Bank of America has chosen Thain to head global banking, securities and wealth management at the combined companies. Thain was also named to Bank of America's 11-member executive management group, headed by CEO Ken Lewis.
Wells Fargo chief in Winston-Salem today,will address Wachovia employees
Wells Fargo & Co. chief executive John Stumpf will speak to Wachovia Corp. employees and local officials in Winston-Salem today, continuing a tour of the bank's main hubs.
San Francisco-based Wells Fargo is buying the Charlotte-based bank, after Wachovia neared collapse in September. The deal, initially valued at $15.1 billion, is expected to close Dec. 31.
When Stumpf addressed Charlotte employees in October, he said his job was to keep workers at the combined company but added: “obviously, no commitments, no promises.” Wells has said it plans to reduce annual expenses by $5 billion at the combined company but hasn't given details on expected job cuts.
Winston-Salem was Wachovia's headquarters until the bank was acquired by Charlotte-based First Union Corp. in 2001. The city remained the base for the bank's wealth management unit.
PlainsCapital to buy First Southwest Holdings
Dallas-based financial services company PlainsCapital Corp. said Tuesday it has an agreement to buy Dallas-based investment bank First Southwest Holdings Inc., which has a Charlotte office.
S.C. governor tells taxpayers to protest bailout
S.C. Gov. Mark Sanford said Monday taxpayers are being fleeced in the nation's financial bailout, citing his concerns about the retirement of a South Carolina bank executive.
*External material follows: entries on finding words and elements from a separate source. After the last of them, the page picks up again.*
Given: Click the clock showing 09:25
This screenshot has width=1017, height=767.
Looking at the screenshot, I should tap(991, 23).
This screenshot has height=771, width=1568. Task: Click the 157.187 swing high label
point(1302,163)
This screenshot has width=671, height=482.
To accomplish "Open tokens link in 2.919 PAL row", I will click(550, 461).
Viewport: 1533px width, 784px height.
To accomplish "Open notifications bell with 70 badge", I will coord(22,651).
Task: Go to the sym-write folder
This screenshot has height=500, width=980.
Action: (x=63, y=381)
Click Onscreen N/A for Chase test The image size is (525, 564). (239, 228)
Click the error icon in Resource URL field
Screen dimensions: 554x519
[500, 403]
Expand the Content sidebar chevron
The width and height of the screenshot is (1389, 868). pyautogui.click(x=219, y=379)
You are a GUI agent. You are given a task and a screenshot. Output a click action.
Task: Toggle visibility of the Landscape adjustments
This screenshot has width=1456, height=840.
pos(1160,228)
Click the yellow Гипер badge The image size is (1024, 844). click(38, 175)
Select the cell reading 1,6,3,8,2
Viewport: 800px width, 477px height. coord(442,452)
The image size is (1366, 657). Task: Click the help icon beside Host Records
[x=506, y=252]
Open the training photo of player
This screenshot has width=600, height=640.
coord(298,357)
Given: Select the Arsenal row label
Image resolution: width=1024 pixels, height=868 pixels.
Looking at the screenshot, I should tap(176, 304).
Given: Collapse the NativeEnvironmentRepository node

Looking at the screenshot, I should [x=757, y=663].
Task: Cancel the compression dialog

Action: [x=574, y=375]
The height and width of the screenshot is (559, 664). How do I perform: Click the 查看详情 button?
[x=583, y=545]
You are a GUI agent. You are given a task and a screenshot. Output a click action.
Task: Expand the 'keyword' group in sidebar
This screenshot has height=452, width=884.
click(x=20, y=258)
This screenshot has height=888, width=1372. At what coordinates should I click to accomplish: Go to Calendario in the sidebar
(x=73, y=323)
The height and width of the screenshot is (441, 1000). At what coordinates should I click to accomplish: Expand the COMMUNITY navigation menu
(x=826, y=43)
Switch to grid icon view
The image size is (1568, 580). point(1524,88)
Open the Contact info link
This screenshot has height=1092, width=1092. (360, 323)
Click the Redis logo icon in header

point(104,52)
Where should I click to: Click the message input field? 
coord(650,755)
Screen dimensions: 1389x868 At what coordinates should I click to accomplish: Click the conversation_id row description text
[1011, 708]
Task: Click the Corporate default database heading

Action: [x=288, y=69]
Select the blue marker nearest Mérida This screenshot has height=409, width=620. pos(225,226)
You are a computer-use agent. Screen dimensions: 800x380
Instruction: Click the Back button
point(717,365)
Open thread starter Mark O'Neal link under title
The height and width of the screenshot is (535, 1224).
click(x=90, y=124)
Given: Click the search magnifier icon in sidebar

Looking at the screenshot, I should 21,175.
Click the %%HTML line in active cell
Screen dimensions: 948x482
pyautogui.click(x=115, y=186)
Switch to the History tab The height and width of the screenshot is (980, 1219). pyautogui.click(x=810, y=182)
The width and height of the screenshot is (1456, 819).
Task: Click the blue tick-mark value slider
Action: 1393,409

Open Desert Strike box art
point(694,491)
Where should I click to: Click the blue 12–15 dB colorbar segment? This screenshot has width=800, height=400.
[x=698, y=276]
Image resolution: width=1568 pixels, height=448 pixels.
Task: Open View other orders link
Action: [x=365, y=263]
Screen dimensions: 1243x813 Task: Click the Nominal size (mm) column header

“Complain to national leaders,” Sanford urged taxpayers during a news conference. “E-mail or phone your elected leaders. I'm suggesting, begging, people to make their voices heard.”
Sanford said the federal government has injected $2.3 trillion into the private markets, leaving taxpayers to foot the bill.
He also voiced concerns about the abrupt retirement of Mack Whittle, chief executive of The South Financial Group. Whittle was scheduled to retire at year's end but stepped down earlier this month. Critics said that move protected his $18 million retirement package.